That title describes me.
And it is not something I am proud of.
The need to be in control of everything is very tiring because when I am not in control or when I do not feel like I know what the conversation is about: I panic. I get panic attacks because I do not know what is coming and I do not have a solution ready for every possible situation.
I like to be in control because it gives me the feeling of safety. I like to be in control because I fear that if I let go of control I lose everything I work so hard for. I fear that I loose everything and everyone I love because I won’t be able so save the situation or I fear that when I don’t know what is going on in a loved one’s life that I will be unable to help them when they ask me for it. And as a result my whole life will crumble upon me.
This fear of getting a panic attack is enough to make me over think literally e-ve-ry-thing. Every little detail of an event, every little detail of conversations get played over and over in my mind.
And it is exhausting. It does not stop, not even when I go to sleep. It even continhes in my dreams.
I am willing to change this. Or at least learn how to handle this because it is literally taking over every little aspect of who I am and I don’t like it.
At the moment I am working on it together with my psychologist and I know that it will be hard to change this.
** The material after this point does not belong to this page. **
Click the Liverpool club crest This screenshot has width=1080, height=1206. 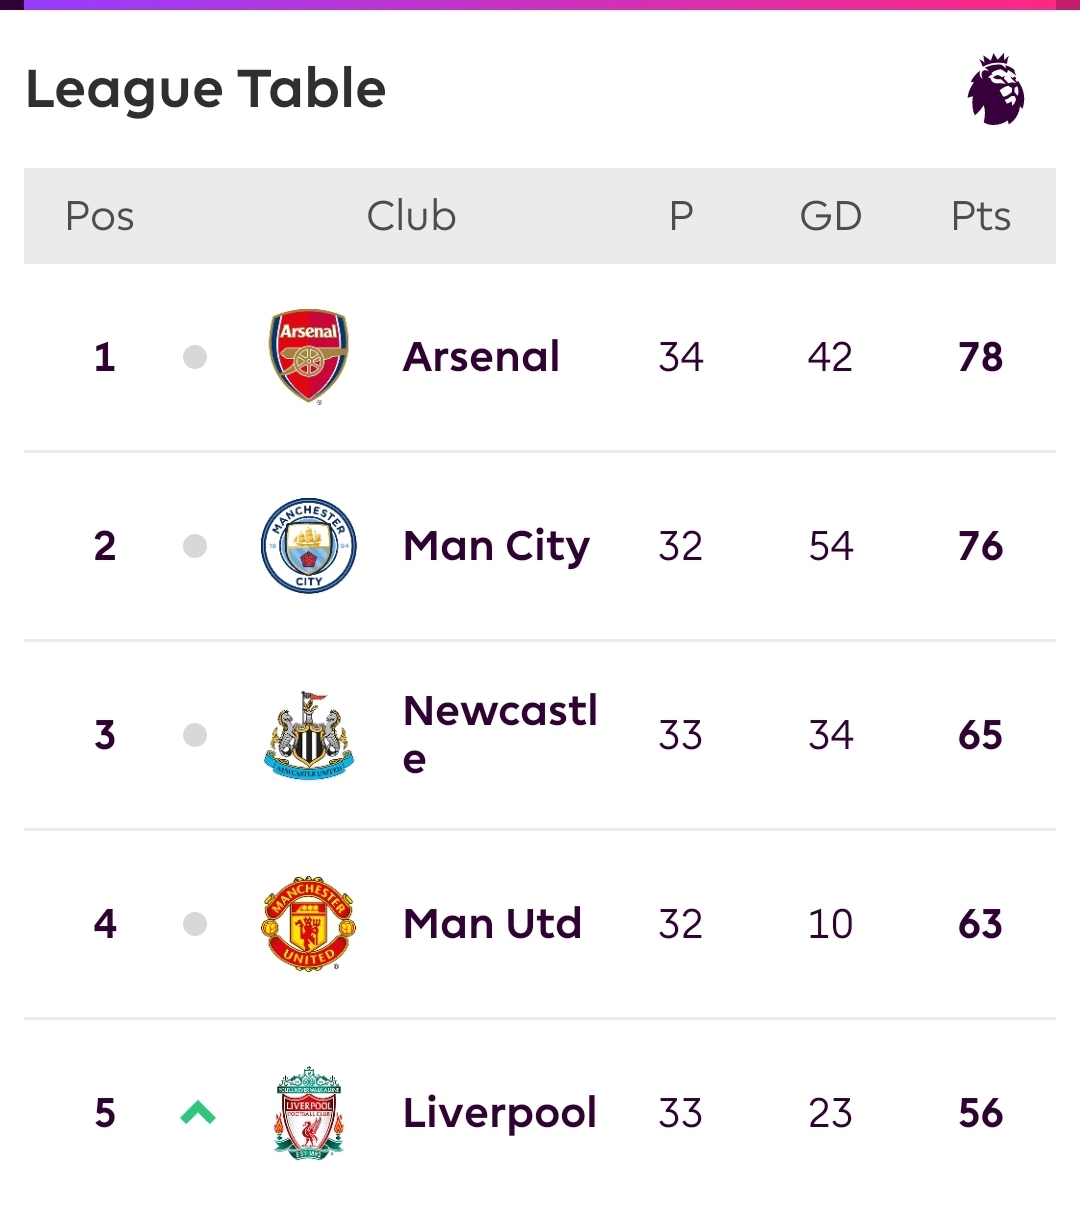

I know that it will take a while and that there will be bumps in the road because I have to let go of the situation I have been in pretty much my whole life. I cannot remember when I was someone who did not need to be in control all the time.
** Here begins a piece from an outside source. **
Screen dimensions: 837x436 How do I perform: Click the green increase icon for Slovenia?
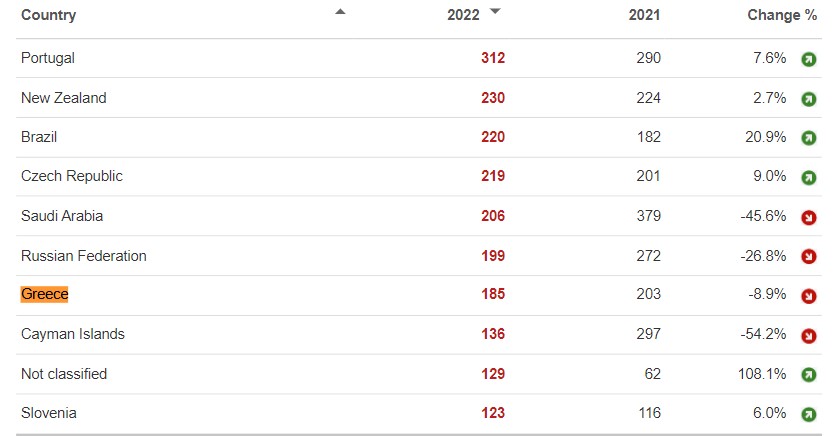[x=809, y=414]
When I saw today’s one-word prompt I was thinking: That’s me. That word described me.
And words just started to type themselves.
At this very moment I am simultaneously thinking about what others will think of me when I write this down. Will they think that I’m stupid? Overreacting? Will they think that I am writing this just to get attention?
Well, I am not. I just want to share my little stories because I know from my own experience that it might help to read about someone who experiences the same feelings or things as you do. So, I hope that I make someone feel less lonely with this little story today.